- [Problem requirements]:
In the forum passage on speaker diffraction, how many degrees off pointing at the listener is each speaker in the example where the speakers are crossed in front of the listener?
##### Passage for review #####
If recreating real auditory spaces is the goal then something new has to be invented.
But diffraction won't cause the same frequency response deviation from both speakers for a number of reasons, some of which you both missed.
1) If you cross the speakers in front of or behind the listener - as is almost always the case for good imaging - the angle offset of the listener from the front face of the speakers is not symmetrical for left and right as the listener moves along a horizontal/sideways axis.
For example if the speakers are crossed in front of the listener such that the speakers are both 10 degrees off pointing at the listener, as you move the listener sideways to the left you are going further off axis on the left speaker but moving closer towards on axis for the right speaker - but past some point you will start going off axis again on the other side of the right speaker.
Clearly if the off axis angle from each speaker is different (and moving in the same direction for some listener positional ranges and the opposite direction for others) the diffraction ripple of the two speakers will not track at all.
2) Even if the speakers are toed exactly at the listener (which would only be valid for one listening distance) unless the speakers are at infinity geometry means the angles will not be equal and opposite as the listener moves sideway any significant distance. (Simple trig will bear this out)
##### Recorded information #####
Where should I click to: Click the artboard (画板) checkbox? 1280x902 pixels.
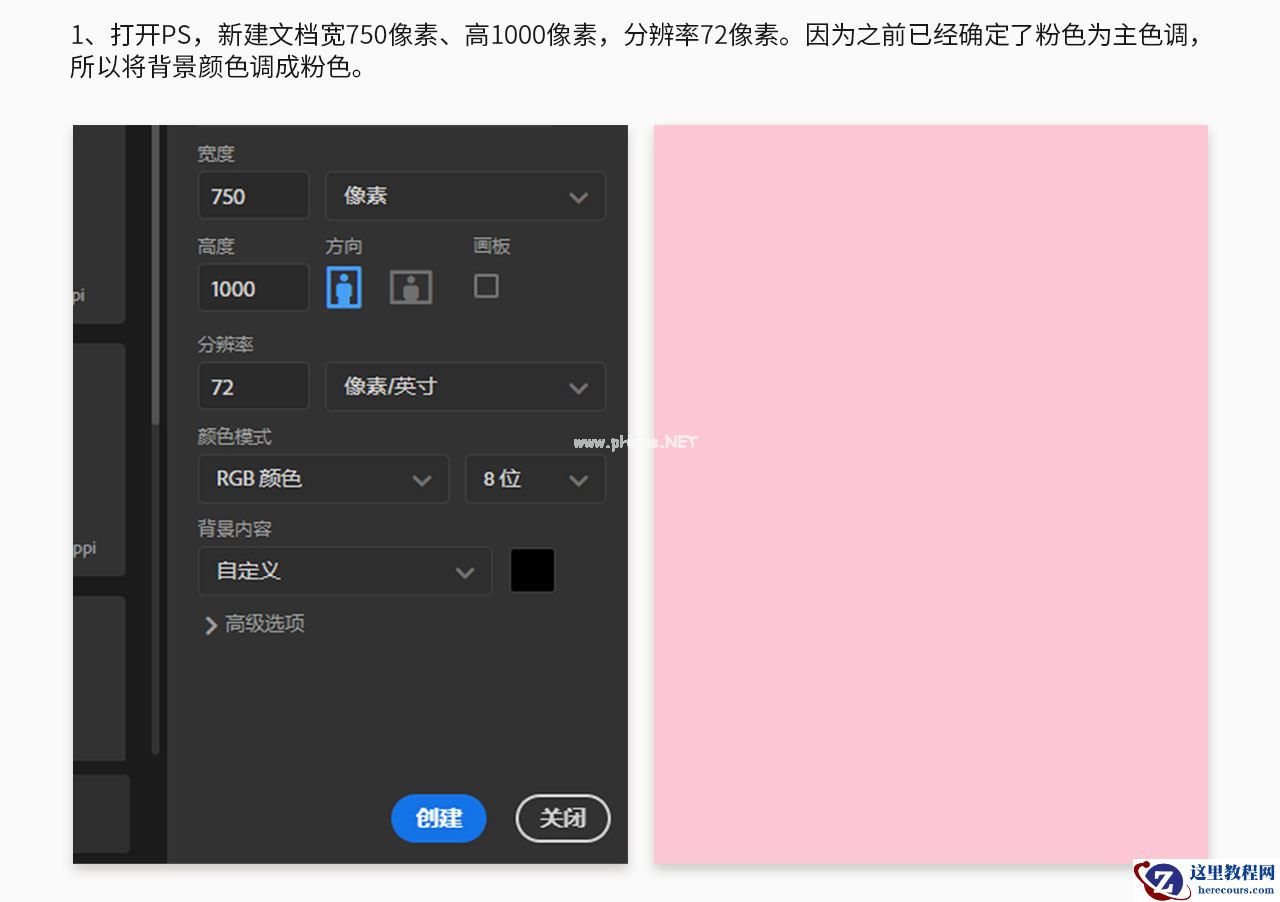pyautogui.click(x=486, y=286)
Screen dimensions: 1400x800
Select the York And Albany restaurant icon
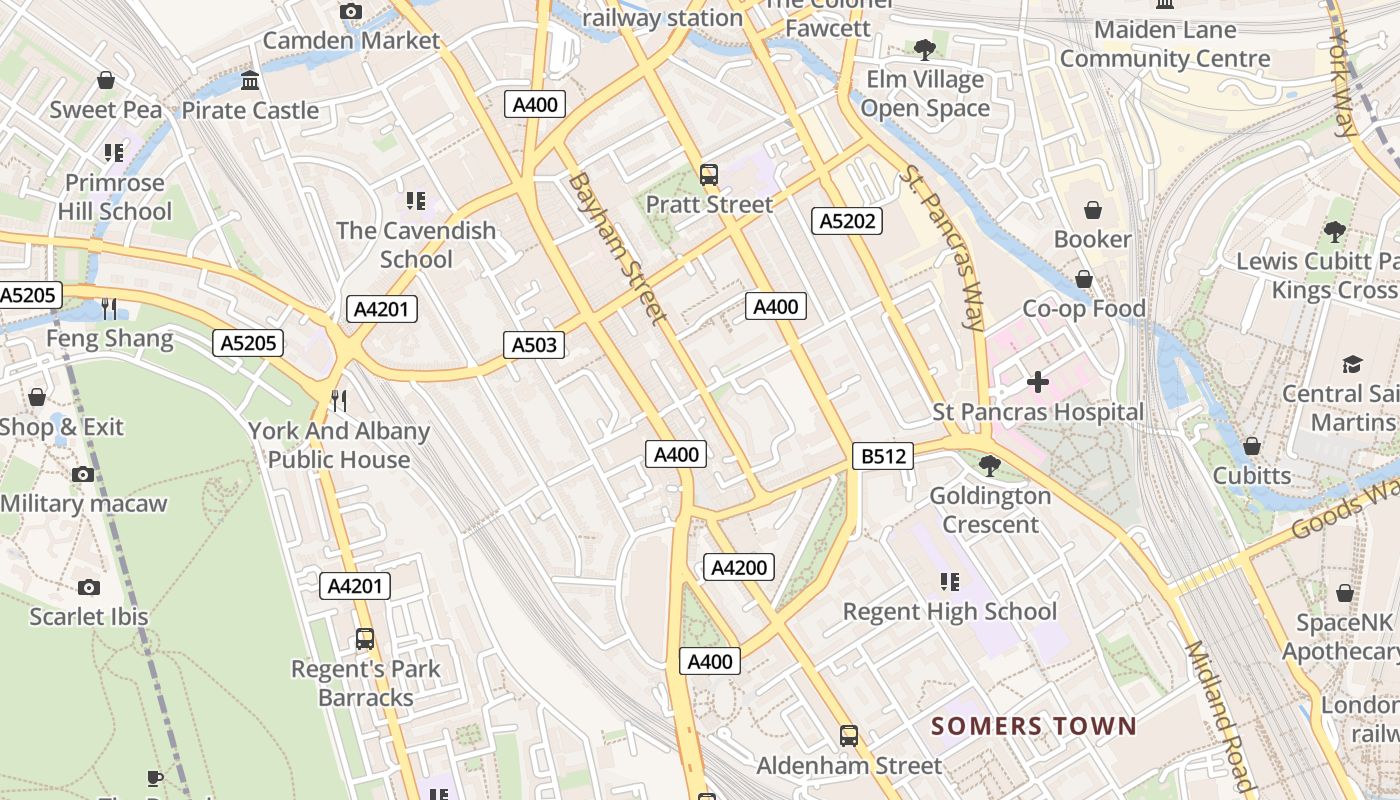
#####
- [Response]:
10 degrees